Over the last year our two main networks,
English Services and French Services continued to implement a wide range of projects relating to our five-year strategic plan, 2015: Everyone, Every way.
Overall, we were successful in reaching our objectives for the year.
During 2013—2014, we continued to produce new, high-quality and distinctly Canadian content that explores the unique identities woven into our wider Canadian culture. For example, CBC/Radio-Canada produced 19 signature events, which are events of significant meaning to Canadians, delivered on multiple platforms.
The largest of these was the Sochi 2014 Olympic Winter Games, a collaboration between French and English Services that reached approximately 33.5 million Canadians, or 97% of the population. We aired a combined 1,653 hours of Olympic programming in English and French across both networks and our distribution partners, and more than 2.5 million people downloaded our Olympic Apps1.
In the spring of 2013, Radio-Canada helped introduce more Canadians to francophone literature with the Prix des lecteurs Radio-Canada 2013. In November 2013, CBC broadcasted the 20th anniversary of the Scotiabank Giller Prize, which showcases excellence in Canadian literature, on CBC Television. The event was live-streamed on cbcbooks.ca and highlighted across our social media channels.
CBC Television continued to “Canadianize” its prime-time schedule in 2013—2014, with enhanced Canadian content throughout the year.
This year, we continued to pursue programming opportunities to enrich our regional presence across the country.
Radio-Canada strengthened its regional roots by introducing local on-air personalities to anchor many morning and late-afternoon flagship programs on our radio and TV platforms. In September 2013, we opened the
ICI Gaspésie-Îles-de-la-Madeleine Broadcast Centre in Matane, Quebec. Then, in October 2013, we launched new weekend editions of Le téléjournal, a 30-minute newscast on Saturday and Sunday evenings, in Eastern Quebec and Ontario.
Other initiatives took us right into the heart of Canadian Francophone communities. In September, we held a public meeting in Windsor, Ontario that highlighted the return of the French radio morning show, new integrated radio newscasts and a new
30-minute weekend television newscast in Ontario. The meeting was also a forum for answering questions and interacting with 150 members of Windsor’s Francophone community.

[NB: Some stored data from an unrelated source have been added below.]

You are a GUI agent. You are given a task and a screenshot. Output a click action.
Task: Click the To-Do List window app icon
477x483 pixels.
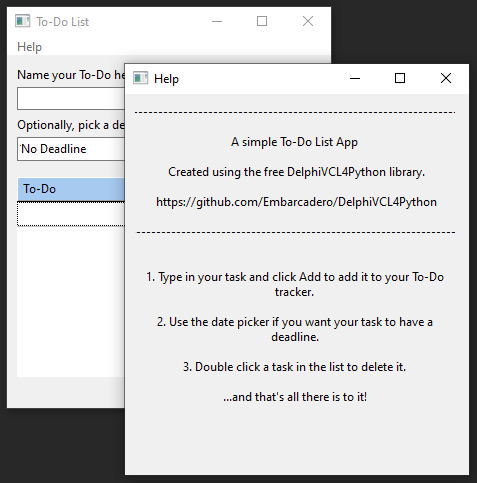point(22,21)
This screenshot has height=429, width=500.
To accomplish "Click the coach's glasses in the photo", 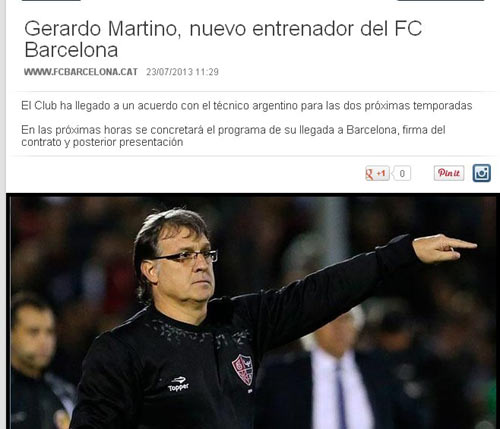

CBC also continued to add local services to its offering. Sunday late night television news expanded to 30 minutes each week in Calgary, Edmonton, Toronto, Ottawa, and Montreal. Those locations, plus Vancouver, also added a new one-hour weekly program, focusing on local interests and activities. In Windsor, the Monday to Friday supper hour news expanded to 90 minutes. Meanwhile, on CBC Radio One, Saskatoon Morning began over-the-air and digital broadcasts to serve the
While our regional presence is of paramount importance to us, we had to cancel our future regional expansion plans, including a radio station planned for London, Ontario as part of Budget 2014—2015 announcements. However, we remain focused on the regions and will protect our existing footprint to keep delivering programming that originates from and reflects the whole of
We made progress this year on the Strategy 2015 priority of increasingly engaging with Canadians through digital platforms.
For example, in October 2013, we launched Curio.ca, a CBC and Radio-Canada collaboration. This web portal allows school instructors at all levels — elementary, secondary and post-secondary — to stream, for a nominal subscription fee, relevant video and audio content in classrooms to support their teaching.
Our music platforms reached further into the digital realm, beginning in May 2013, when our six channels distributed on
Sirius Satellite Radio also became available to XM Satellite Radio subscribers.
We also revamped several targeted websites. Radio-Canada International (RCI) was re-launched as a digital-only platform, RCInet.ca, in April 2013. A new section of the site, Aboriginal Peoples: the Other Story, went live in the fall of 2013. Meanwhile, ICI EXPLORA became available on Bell TV.
CBC is continually expanding its multiplatform offering. Increasingly we use social voting, “second screen” apps that enhance viewers’ television viewing experience, and various means of interacting and engaging with audiences for shows such as
Battle of the Blades, Canada Reads, Heartland, and the Sochi 2014 Olympic Winter Games.
Through our current plan, Strategy 2015, we are working to meet the evolving needs of Canadians by becoming more Canadian, more regional and more digital. As we chart our next strategic plan that will take us to 2020, we will continue to be guided by these principles. However, as we saw with the balancing of Budget 2014—2015, we will not be able to fully protect all elements of the Strategy 2015 priorities. Our next strategic plan will continue the changes that began with Budget 2014—2015, the details of which are available here on our corporate website.
While our next strategic plan will build on the successes of its predecessor, it must also address our relevance to Canadians in the broader term, including how we relate to our audiences and how we become their public broadcaster of tomorrow. The plan must also allow us to be flexible enough to adjust our direction if required, given the near certainty that we will need to address changing revenues and evolving technologies in the future.
1. Sources: BBM Canada and Adobe Site Catalyst.